There were, however, substantial reasons for the supplanting of Mr. Asquith by Mr. Lloyd George. Political failings like these and lapses like the Marconi scandal might well be forgiven the man who could get on with the war, or at least persuade the people of its progress. The man in the street really believed that after the change of government the war would soon be won, and subscribed with enthusiasm to a "victory" loan calculated to finance a triumph in eight months. Cooler observers discerned a solid advantage in a Prime Minister who could minister at once to the public demands in the rival spheres of speech and action, who could appease with words the popular clamour for the moon and yet be guided by others into the mundane paths of practical common sense. There was at the moment an abnormal dislocation between public opinion and actual possibilities. The harsh amalgam of democratic politics and war seemed to demand an adaptable Premier; he was ex-officio and par excellence the pivotal man, and circumstances required a liberal amount of lubrication and elasticity to ease the friction and avert a fracture.

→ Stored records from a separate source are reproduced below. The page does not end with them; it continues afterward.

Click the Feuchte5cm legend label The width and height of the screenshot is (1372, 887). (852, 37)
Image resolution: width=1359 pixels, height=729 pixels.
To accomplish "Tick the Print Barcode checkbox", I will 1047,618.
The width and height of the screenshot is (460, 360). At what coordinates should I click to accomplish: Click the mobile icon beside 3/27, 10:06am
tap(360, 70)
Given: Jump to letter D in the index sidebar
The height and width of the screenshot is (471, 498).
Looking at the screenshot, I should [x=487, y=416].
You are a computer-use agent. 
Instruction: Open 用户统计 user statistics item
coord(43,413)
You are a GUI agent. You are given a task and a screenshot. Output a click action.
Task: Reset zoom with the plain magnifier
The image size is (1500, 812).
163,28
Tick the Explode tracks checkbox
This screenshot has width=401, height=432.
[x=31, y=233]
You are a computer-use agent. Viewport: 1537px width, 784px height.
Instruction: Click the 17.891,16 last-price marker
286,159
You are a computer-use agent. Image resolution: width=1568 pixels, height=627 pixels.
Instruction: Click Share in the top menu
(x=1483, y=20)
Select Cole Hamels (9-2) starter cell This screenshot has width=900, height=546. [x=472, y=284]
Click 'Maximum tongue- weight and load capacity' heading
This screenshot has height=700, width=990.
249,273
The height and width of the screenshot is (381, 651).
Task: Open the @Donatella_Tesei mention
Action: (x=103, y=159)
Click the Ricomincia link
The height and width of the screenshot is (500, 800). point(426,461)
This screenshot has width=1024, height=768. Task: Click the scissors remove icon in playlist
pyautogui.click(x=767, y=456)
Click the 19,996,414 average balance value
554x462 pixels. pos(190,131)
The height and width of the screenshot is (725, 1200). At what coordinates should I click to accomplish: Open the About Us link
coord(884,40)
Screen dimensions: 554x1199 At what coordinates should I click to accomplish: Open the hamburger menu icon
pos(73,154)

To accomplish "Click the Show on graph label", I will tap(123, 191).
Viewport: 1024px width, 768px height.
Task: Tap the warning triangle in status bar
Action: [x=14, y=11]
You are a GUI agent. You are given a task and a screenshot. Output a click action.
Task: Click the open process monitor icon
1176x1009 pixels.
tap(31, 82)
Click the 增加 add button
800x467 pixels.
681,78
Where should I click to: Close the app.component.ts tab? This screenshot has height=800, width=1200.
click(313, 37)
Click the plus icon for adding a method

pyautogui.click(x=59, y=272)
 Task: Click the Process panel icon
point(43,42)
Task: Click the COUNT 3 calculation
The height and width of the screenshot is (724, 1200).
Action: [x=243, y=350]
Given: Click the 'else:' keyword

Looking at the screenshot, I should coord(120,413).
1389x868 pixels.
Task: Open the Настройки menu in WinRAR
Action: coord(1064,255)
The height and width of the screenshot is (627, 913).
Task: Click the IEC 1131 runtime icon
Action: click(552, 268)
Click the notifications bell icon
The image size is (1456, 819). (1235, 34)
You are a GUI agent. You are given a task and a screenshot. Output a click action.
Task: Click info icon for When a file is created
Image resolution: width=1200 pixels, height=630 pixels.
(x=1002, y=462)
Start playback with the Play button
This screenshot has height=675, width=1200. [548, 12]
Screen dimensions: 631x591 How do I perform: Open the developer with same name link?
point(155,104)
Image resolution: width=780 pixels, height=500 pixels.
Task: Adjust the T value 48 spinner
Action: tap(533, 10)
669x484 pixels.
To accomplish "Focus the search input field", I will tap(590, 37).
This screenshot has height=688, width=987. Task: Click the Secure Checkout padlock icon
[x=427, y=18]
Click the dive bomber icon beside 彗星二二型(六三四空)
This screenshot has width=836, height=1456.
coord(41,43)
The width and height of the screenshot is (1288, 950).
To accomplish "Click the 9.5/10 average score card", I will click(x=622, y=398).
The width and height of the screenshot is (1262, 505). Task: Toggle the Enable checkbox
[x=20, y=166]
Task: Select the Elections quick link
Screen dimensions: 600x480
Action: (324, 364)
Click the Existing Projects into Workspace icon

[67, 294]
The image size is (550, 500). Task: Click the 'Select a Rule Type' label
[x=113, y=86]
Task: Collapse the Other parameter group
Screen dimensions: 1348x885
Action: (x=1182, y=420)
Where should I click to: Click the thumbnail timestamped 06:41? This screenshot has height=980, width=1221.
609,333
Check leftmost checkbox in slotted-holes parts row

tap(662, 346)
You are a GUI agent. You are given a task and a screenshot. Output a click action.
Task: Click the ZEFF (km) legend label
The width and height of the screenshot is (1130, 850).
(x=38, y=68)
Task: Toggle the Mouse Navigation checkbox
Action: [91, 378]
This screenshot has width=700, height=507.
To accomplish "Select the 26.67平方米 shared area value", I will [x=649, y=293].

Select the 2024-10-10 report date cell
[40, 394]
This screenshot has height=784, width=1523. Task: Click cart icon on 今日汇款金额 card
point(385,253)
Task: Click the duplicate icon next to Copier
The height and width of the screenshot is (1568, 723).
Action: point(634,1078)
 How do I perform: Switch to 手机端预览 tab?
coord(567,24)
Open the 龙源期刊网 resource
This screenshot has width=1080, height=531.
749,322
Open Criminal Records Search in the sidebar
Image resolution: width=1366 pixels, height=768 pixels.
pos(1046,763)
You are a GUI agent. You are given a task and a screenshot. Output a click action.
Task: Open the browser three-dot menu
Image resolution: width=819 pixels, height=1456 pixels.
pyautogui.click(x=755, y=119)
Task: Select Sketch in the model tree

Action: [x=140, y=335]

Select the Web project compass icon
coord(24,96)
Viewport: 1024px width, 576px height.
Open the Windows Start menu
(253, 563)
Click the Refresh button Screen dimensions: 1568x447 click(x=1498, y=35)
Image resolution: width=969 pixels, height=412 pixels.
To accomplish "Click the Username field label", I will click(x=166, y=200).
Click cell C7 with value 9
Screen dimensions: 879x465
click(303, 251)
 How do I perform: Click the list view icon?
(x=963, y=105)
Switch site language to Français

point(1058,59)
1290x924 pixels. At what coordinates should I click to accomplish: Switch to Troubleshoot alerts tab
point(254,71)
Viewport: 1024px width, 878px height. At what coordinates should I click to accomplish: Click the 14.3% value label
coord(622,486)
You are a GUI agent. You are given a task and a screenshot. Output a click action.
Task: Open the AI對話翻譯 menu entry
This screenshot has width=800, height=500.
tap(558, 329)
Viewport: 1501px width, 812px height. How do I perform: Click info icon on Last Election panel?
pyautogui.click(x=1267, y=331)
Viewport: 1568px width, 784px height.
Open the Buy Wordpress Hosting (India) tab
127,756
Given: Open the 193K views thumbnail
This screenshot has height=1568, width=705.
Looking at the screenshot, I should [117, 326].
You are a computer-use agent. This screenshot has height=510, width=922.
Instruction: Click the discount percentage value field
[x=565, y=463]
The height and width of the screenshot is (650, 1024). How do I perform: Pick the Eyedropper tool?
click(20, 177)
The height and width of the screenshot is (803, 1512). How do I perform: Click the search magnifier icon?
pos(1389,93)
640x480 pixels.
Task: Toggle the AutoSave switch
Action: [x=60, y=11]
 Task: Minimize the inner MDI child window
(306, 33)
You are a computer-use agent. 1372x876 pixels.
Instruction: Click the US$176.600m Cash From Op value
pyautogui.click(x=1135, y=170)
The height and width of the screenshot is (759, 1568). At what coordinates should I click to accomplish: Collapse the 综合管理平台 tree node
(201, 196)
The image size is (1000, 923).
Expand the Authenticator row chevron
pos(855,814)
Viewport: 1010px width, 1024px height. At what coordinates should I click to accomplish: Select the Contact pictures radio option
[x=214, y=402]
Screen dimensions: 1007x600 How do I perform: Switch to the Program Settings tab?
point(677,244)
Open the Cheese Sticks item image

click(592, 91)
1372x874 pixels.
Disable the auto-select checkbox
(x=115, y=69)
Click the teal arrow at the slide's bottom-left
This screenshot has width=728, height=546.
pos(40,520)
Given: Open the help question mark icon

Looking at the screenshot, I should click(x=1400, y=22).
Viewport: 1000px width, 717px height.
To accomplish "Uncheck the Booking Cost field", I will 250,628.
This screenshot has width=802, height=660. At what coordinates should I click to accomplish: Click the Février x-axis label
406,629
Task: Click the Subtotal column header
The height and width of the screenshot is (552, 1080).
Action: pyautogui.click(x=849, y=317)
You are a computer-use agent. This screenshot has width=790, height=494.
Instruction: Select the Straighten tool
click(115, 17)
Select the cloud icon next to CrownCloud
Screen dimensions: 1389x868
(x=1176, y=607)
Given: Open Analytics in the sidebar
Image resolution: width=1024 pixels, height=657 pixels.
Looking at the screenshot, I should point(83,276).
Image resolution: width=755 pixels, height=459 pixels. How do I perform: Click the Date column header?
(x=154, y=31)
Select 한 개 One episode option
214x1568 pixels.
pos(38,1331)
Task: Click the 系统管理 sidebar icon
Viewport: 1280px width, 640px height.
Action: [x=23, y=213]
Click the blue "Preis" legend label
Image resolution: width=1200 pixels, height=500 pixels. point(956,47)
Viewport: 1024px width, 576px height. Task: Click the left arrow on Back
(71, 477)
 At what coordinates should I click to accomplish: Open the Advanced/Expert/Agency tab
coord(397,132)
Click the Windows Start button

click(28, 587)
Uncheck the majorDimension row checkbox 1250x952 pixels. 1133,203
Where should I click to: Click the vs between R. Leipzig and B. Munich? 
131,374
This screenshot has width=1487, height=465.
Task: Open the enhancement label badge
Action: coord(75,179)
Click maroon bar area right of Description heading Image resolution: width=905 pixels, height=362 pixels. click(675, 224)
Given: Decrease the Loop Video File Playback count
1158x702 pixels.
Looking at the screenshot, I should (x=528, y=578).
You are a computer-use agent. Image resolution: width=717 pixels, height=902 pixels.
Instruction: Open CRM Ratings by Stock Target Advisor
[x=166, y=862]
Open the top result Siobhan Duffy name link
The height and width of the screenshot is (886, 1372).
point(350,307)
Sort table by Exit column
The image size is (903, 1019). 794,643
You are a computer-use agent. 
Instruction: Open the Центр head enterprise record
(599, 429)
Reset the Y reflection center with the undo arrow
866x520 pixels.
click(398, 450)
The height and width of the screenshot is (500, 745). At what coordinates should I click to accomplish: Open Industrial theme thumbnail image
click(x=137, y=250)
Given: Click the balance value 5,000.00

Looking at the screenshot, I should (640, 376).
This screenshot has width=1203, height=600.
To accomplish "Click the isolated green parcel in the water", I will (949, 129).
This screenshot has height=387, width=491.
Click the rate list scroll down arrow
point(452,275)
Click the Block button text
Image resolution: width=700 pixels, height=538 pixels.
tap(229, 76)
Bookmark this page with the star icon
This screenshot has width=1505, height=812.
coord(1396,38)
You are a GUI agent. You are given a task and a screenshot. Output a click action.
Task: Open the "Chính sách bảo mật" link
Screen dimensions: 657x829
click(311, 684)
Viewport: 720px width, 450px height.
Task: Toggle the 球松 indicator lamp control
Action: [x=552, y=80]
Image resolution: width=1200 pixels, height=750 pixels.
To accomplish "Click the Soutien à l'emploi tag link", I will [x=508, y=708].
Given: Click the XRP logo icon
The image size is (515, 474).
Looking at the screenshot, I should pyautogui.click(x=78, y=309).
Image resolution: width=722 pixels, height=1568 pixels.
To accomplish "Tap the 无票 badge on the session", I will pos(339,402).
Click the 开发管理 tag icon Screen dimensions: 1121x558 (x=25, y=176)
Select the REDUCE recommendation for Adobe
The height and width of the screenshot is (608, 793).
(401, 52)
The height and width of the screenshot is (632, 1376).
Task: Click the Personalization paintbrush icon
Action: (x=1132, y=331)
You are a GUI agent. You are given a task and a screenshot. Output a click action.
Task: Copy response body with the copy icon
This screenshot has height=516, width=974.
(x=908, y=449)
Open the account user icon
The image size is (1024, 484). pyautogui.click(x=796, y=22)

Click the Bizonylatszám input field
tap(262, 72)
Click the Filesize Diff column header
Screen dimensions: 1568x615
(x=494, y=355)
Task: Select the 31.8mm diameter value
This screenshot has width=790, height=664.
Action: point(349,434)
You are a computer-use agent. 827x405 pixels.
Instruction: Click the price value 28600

The genesis of the movement which led to the Cabinet crisis of the first week in December remains obscure, and the transference of power was effected within the camarilla itself without so much as a reference to the House of Commons and still less to the electorate. The old system of Cabinet Government and collective responsibility disappeared, and while ministers multiplied until they numbered ninety, there was little connexion or cohesion between the endless departments. They were all subject, however, to the control of the new War Cabinet, which soon consisted, like the old War Committee, of seven members. The old body of twenty-three was reduced to less than a third its size for the purposes of supreme direction and deliberation, and increased to twice its numbers for those of departmental execution. The higher functions were still reserved for the much-abused politicians; three of them had been members of the old War Committee, and all of them, with the exception of General Smuts who was recruited in June, had been members of the old Cabinet. So-called business men were, however, admitted to departmental duties, though the most striking successes were achieved by two ministers of academic training, Mr. H. A. L. Fisher, President of the Board of Education, and Mr. R. E. Prothero, President of the Board of Agriculture. Both Navy and Army were entrusted to civilians for political reasons, though one retired in July 1917, when the submarine campaign had reached its zenith, and the other as a result of the German offensive in March 1918. Deliberation had been the foible of the Asquith regime; the characteristic of his successor's was the speed of its versatility. The War Cabinet's agenda resembled nothing so much as a railway time-table with ten minutes allowed on an average for the decision of each supremely important question reserved for its discussion; and departmental changes recurred with a rapidity which was reminiscent of French governments in times of peace.